Merging elements in BTreeMap

Hello,

I'd like to merge consecutive elements that satisfy a predicate in a BTreeMap.

In C++, I can basically go this way:

auto current = map.begin();
for (auto next = std::next(current); next != map.end(); /* no increment */) {
    if (predicate(*current, *next)) {
        current->absorb(*next);
        next = map.erase(next);
    } else {
        current = next;
        next = ++current;
    }
}

Of course, transposing the algorithm directly won't fly with Rust's borrow checking rules (also, I wager that pointer invalidation rules are more restrictive than C++'s, so even without borrow checker I'd probably be stuck?).

I thought of maintaining a deletion list populated by a first iteration, and then used to delete the merged elements from the map, but this poses multiple problems:

  1. To be able to iterate on multiple elements at the same time (for comparisons), I'm restricted to shared references. This means I cannot apply current.absorb() as this requires an exclusive reference to current, unless I introduce interior mutability for current, which I'd rather not to.
  2. An element of the map can absorb several of its consecutive elements, which is expressed naturally in the C++ by deleting next repeatedly while keeping current (while predicate remains true). This means I need to remember the "current" element I'm merging in, while iterating on the candidates for a merge.

I'm kinda stumped right now. Any idea how I could do this reasonably efficiently using BTreeMap?

A quick search in the C++ stdlib doesn't show anything for absorb. Is that a method you wrote, and if so, what does it do?

yes absorb and predicate are methods I wrote.

absorb logically takes data from an element and merges it in its receiver (think merging intervals).

Its semantics isn't really relevant to my question, apart from the fact that it needs to mutate its receiver (fn absorb(&mut self, other: &Element)) and that I want to use it when the predicate (fn predicate(element: &Element, other: &Element) -> bool) is true.

1 Like

Well, I did a thing:

fn merge(map : &mut BTreeMap<Key, Value>) {
      struct Merge {
            dest: Key,
            src: Key,
        }

        let mut merge_list = Vec::new();

        let mut current = map.iter().peekable();
        let mut next = current.clone().skip(1);

        loop {
            match (current.peek(), next.next()) {
                (
                    Some((
                        &current_key,
                        current_element,
                    )),
                    Some((
                        &next_key,
                        next_element,
                    )),
                ) => {
                    if predicate(current_element, next_element) {
                        merge_list.push(Merge {
                            dest: current_key,
                            src: next_key,
                        });
                    } else {
                        current.next();
                    }
                }
                _ => break,
            }
        }

        for Merge { dest, src } in merge_list {
            let src_element = map.get(&src).expect("Not found");
            map.get_mut(&dest).expect("Not found").absorb(&src_element);
            map.remove(&src);
        }
}

Note that both Key and Value are Copy which makes things easier here.

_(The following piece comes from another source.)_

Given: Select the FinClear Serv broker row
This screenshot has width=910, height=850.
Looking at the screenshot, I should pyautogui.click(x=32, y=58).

I wonder how it compares to the C++, efficiency-wise (I will probably have to hoist the Vec to the caller of merge to save on allocation, for starters...); if any of you can find a more efficient or simpler solution I'd be delighted.

Here's a simpler solution (Playground):

fn merge_consecutive<K, V, P, M>(map: BTreeMap<K, V>, mut predicate: P, mut absorb: M) -> BTreeMap<K, V>
    where
        K: Ord,
        P: FnMut(&(K, V), &(K, V)) -> bool,
        M: FnMut((&K, &mut V), (&K, &mut V)),
{
    if map.len() < 2 {
        return map;
    }

    let mut iter = map.into_iter();
    let mut curr = vec![iter.next().unwrap()];
    let mut next = iter.next().unwrap();

    loop {
        let curr_kv = curr.last_mut().unwrap();
        if predicate(curr_kv, &next) {
            absorb((&curr_kv.0, &mut curr_kv.1), (&next.0, &mut next.1));
        } else {
            curr.push(next);
        }
        match iter.next() {
            Some(kv) => next = kv,
            None => break
        }
    }
    
    curr.into_iter().collect()
}
2 Likes

I am not sure if it would work, but possibly for efficiency you could look at retain to remove the absorbed elements.

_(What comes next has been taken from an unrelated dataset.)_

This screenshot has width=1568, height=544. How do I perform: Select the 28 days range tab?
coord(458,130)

It's because the std::map is a BST which doesn't invalidates iterators on non-parallel modifications. In 2013 google releases B-tree based ordered map which is faster AND uses less memory compared to the std::map. But it mentions that unlike the standard STL containers, modifying a C++ B-tree container invalidates all outstanding iterators on that container.

And the Abseil, modern C++ standard library for google projects, still provides only B-tree based implementations for ordered collections.

Thanks! It is simpler! I must note that, performance-wise, we need to reallocate the entire map with this method. Still thank you for the alternative simpler implementation, would be interesting if I benchmark it against mine, and can be useful in tests anyway.

I guess I could perform the merge operations in the second step by using retain rather than explicitly getting the elements of the map over and over again? I would have to remember the src Element in a Merge command, but fortunately in my case it works because Element is copy.

As to wether this improves performance, I guess it depends on the number of merge operations.

The current complexity is O(n) (first step) and k*log(n), with n the number of elements in the map and k the number of merge operations.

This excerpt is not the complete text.